======== Recorded information ========

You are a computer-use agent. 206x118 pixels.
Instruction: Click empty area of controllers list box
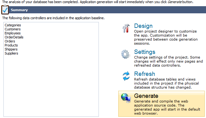coord(51,85)
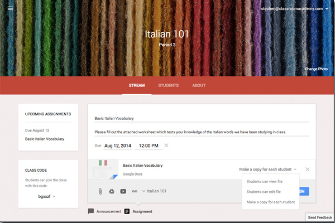This screenshot has width=335, height=223.
Task: Switch to the About tab
Action: click(199, 85)
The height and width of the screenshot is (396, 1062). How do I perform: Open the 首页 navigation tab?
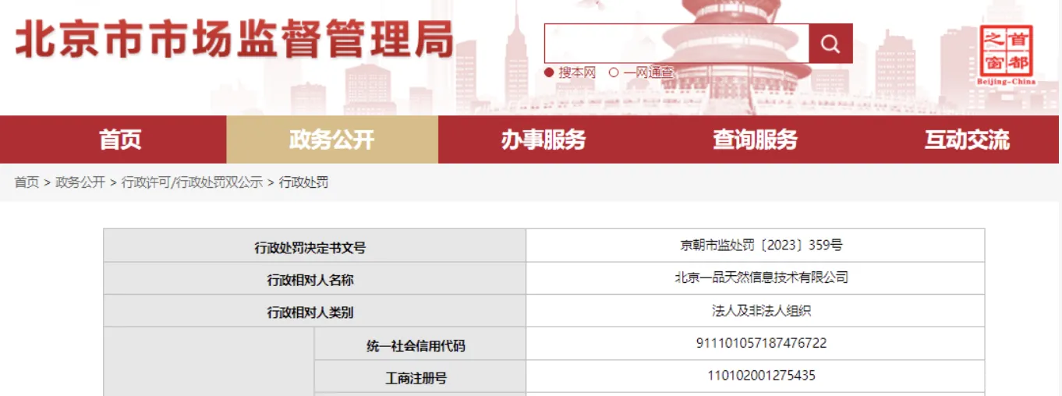(x=120, y=140)
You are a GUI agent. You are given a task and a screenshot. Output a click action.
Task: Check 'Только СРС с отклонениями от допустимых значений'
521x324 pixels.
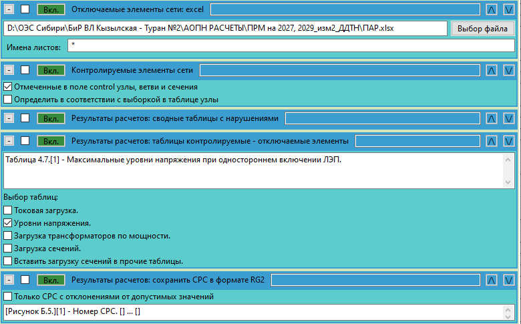pyautogui.click(x=8, y=297)
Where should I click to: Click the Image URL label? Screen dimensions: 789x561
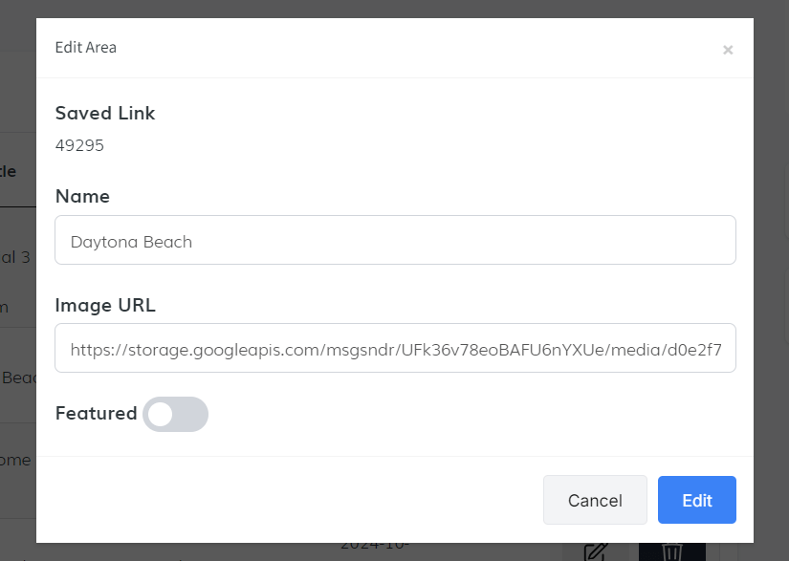click(105, 305)
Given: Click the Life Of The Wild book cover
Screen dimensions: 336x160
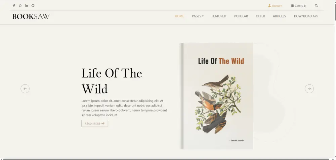Looking at the screenshot, I should point(216,96).
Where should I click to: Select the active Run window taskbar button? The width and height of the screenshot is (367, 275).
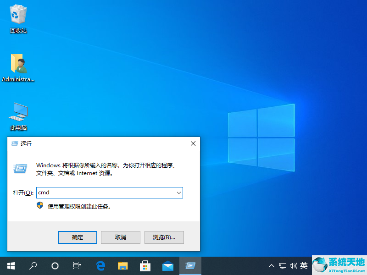pyautogui.click(x=190, y=265)
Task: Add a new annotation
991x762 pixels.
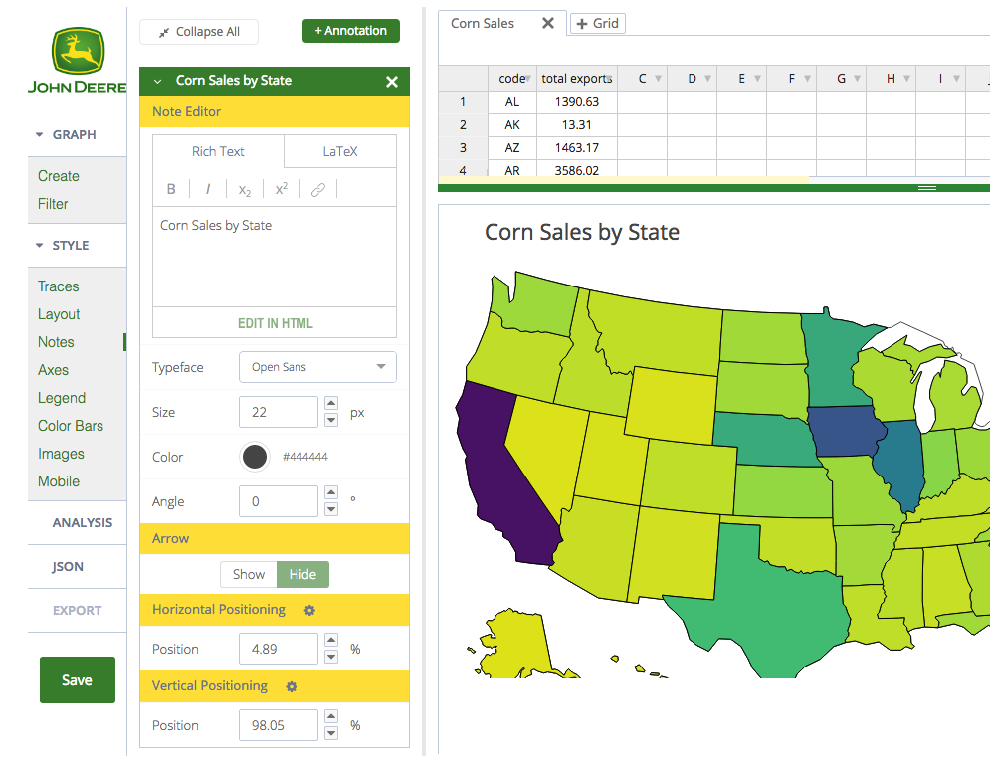Action: click(350, 31)
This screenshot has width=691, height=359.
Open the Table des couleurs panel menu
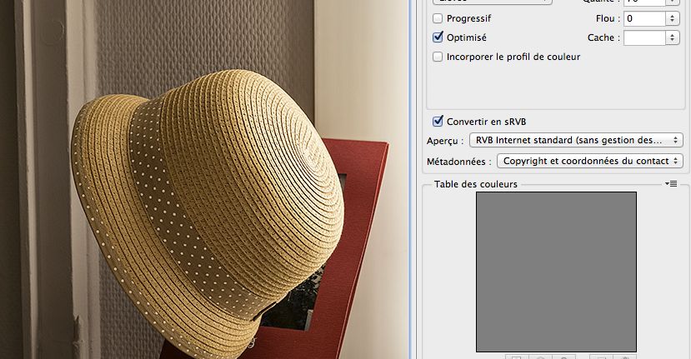(x=672, y=184)
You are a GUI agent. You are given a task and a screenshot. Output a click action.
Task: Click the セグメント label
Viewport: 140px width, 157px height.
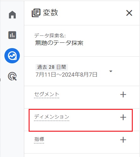[x=47, y=94]
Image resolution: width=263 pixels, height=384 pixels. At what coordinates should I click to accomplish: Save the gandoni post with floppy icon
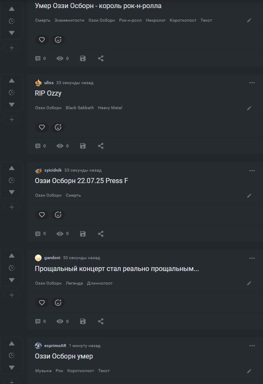tap(83, 322)
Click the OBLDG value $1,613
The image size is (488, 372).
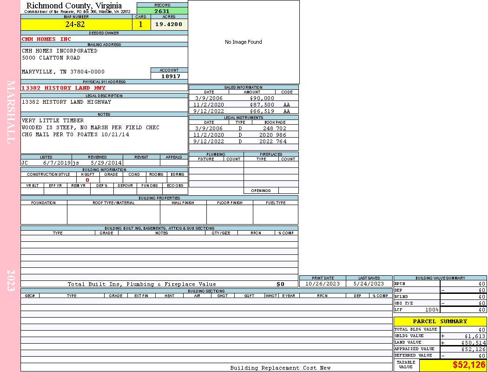(x=474, y=336)
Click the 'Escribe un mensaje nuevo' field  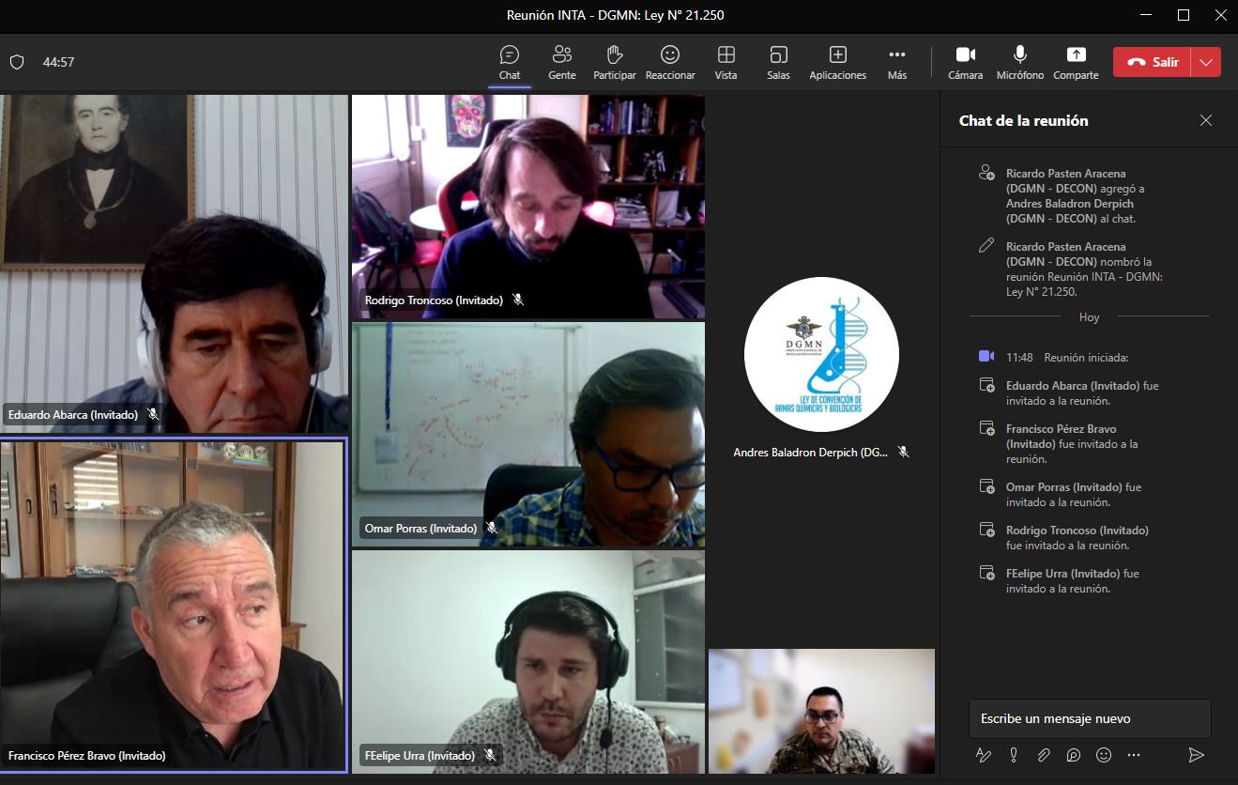coord(1089,718)
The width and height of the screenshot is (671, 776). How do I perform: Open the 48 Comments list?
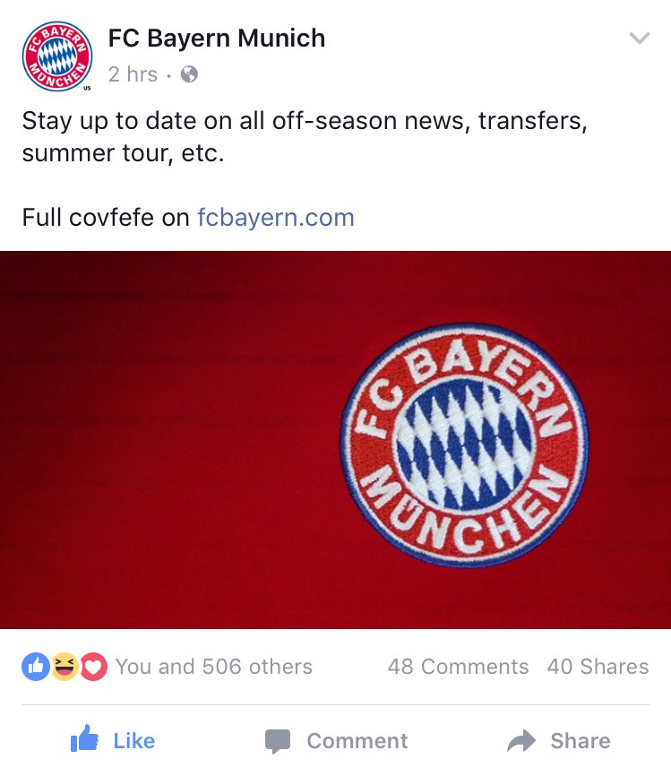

========

| Assigned task |
Output exactly the lines above, beginning at the one with "Where should I click to: Click" and stopping after the one with "Click the OBLDG value $1,613". Pictures are to be omitted.

| Task output |
Where should I click to: Click the Image URL label? Screen dimensions: 789x561
click(105, 305)
Given: Click the Life Of The Wild book cover
Screen dimensions: 336x160
Looking at the screenshot, I should point(216,96).
Where should I click to: Select the active Run window taskbar button? The width and height of the screenshot is (367, 275).
pyautogui.click(x=190, y=265)
Task: Add a new annotation
991x762 pixels.
Action: click(350, 31)
This screenshot has width=691, height=359.
Open the Table des couleurs panel menu
(x=672, y=184)
You are a GUI agent. You are given a task and a screenshot. Output a click action.
Task: Click the セグメント label
Viewport: 140px width, 157px height.
[x=47, y=94]
Image resolution: width=263 pixels, height=384 pixels. At what coordinates should I click to accomplish: Save the gandoni post with floppy icon
tap(83, 322)
Click the OBLDG value $1,613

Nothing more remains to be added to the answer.